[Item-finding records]

↓

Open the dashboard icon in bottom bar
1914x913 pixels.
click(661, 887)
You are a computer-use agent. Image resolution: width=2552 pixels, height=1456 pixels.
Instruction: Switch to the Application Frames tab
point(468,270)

↑

> Problem description
Starting at the line containing "You are a computer-use" and ending with the last of the records, render each request as one row of a two-column CSV with the headers request and answer. Put each value in a single quoted field, replacing any line breaks with spaces.

> Answer
request,answer
"You are a computer-use agent. Image resolution: width=2552 pixels, height=1456 pixels. Instruction: Switch to the Application Frames tab","point(468,270)"